The new fifth generation of mobile networks (5G) is a catalyst for the next industrial revolution that is giving rise to smart factories worldwide.
Imagine a manufacturing plant in which all the production equipment is continually changing in response to market needs. Robots churning out widgets, for instance, would reconfigure themselves based on data coming in from all points of the widget supply chain, as well as sensors monitoring the factory itself. The result is a smart factory that’s more agile and autonomous than previous generations of automation.
Also known as Industry 4.0, the smart factory runs on data and artificial intelligence, but connectivity forms the backbone of operations. The new fifth generation of mobile networks (5G) is a catalyst for this new industrial revolution because it offers much greater speed and bandwidth than previous networks, as well as low latency, or time required for data to travel between two points. 5G will work with and in some cases replace existing fixed, wired connections, making manufacturing more flexible and ready to implement innovations.

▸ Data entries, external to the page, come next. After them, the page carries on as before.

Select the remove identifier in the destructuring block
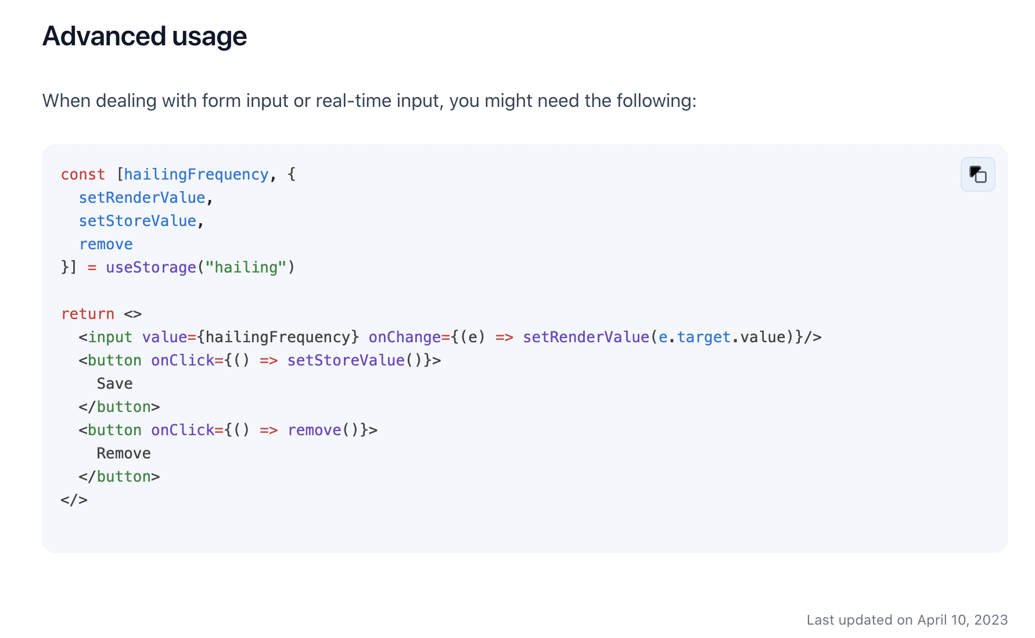The height and width of the screenshot is (638, 1035). click(106, 243)
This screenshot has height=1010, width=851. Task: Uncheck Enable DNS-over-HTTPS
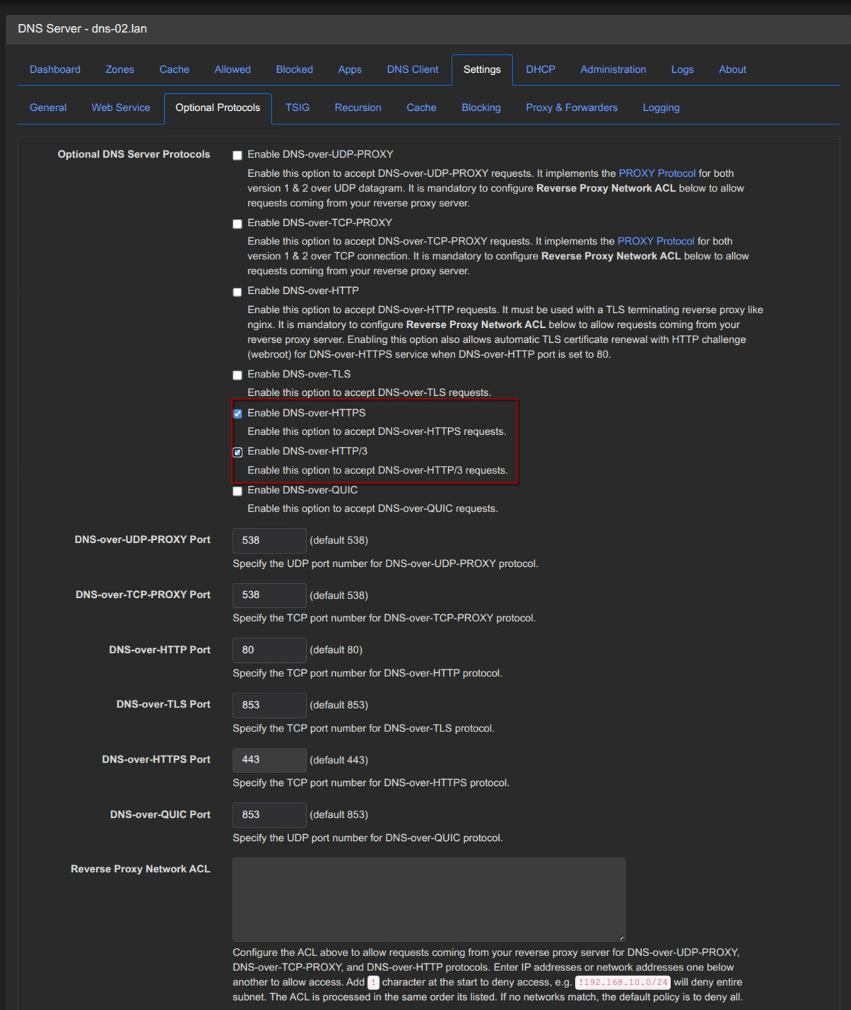pyautogui.click(x=237, y=414)
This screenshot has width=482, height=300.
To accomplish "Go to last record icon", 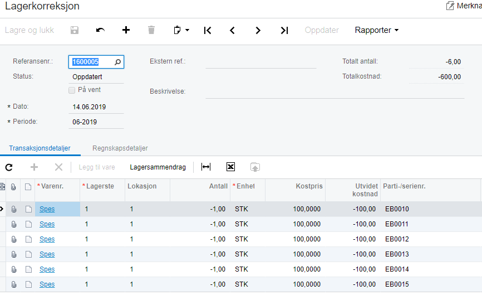I will [284, 30].
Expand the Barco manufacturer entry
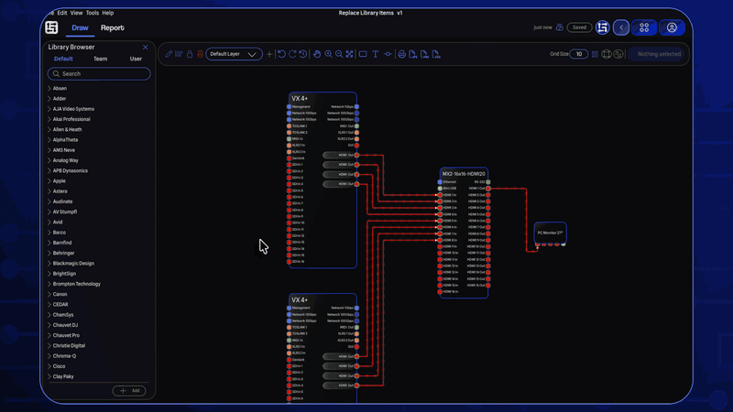The width and height of the screenshot is (733, 412). tap(60, 233)
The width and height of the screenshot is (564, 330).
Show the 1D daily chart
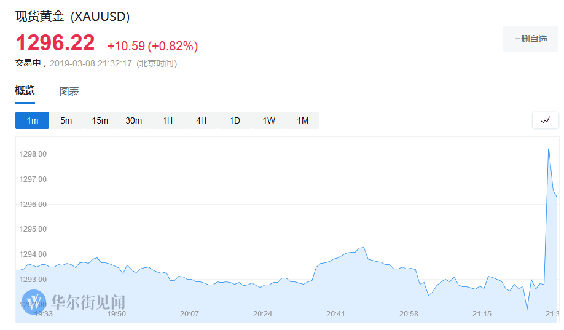tap(235, 120)
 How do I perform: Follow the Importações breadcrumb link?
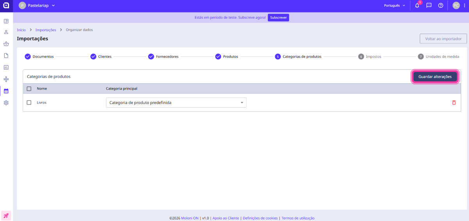click(46, 30)
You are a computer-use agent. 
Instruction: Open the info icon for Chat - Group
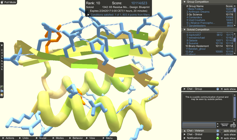click(218, 89)
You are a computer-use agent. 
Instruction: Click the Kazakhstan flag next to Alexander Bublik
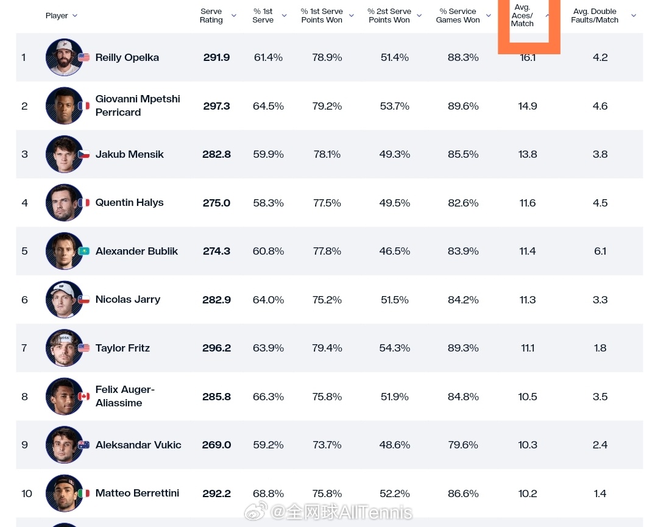[84, 251]
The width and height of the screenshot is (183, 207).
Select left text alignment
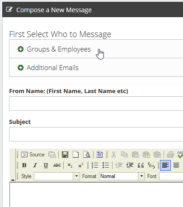pos(165,165)
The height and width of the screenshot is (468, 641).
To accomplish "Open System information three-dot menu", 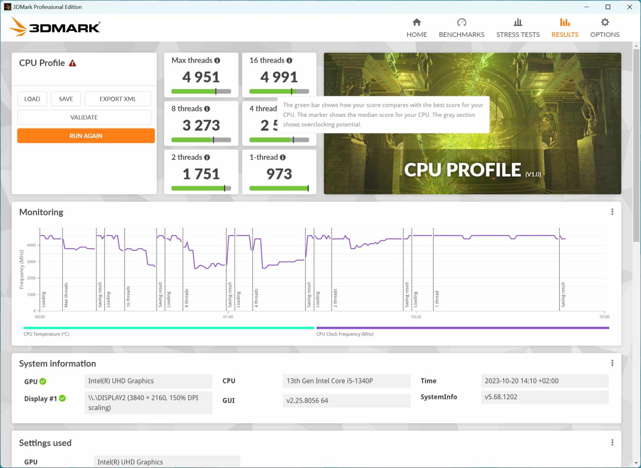I will point(612,363).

5G could replace wired Ethernet as well as Wi-Fi and 4G LTE networks that connect devices in factories, but one 5G supplier is starting with the basics: powering mobile devices and robots. At a new factory in Lewisville, Texas, Swedish telecom Ericsson has been turning out 5G infrastructure equipment with the aid of a 5G network in the plant itself. Ericsson, which is supplying 5G equipment to telecoms in the U.S. such as AT&T, Verizon, Sprint and T-Mobile, has forecast 190 million 5G subscribers by the end of 2020 and 2.8 billion by the end of 2025.
Earlier this year, the first millimeter-wave Street Macro base stations were assembled at the factory. Though the plant is still in partial production, staff are using 5G connectivity to boost production efficiency. For instance, workers are using the 5G network to get augmented reality support from remote experts by sharing video and annotated notes. The network will also be used to guide automated guided vehicles (AGVs) and drones around the facility.
“Our fast and secure 5G connectivity enables the smart factory with agile operations and flexible production, utilizing industrial solutions such as automated warehouses, automated assembly, packing, product handling and autonomous carts,” says Erik Simonsson, head of the Ericsson USA 5G Smart Factory. “The palette of what can be put in action to support business will be endless using 5G. A more efficient production through technology and automation with full throughput and zero downtime.”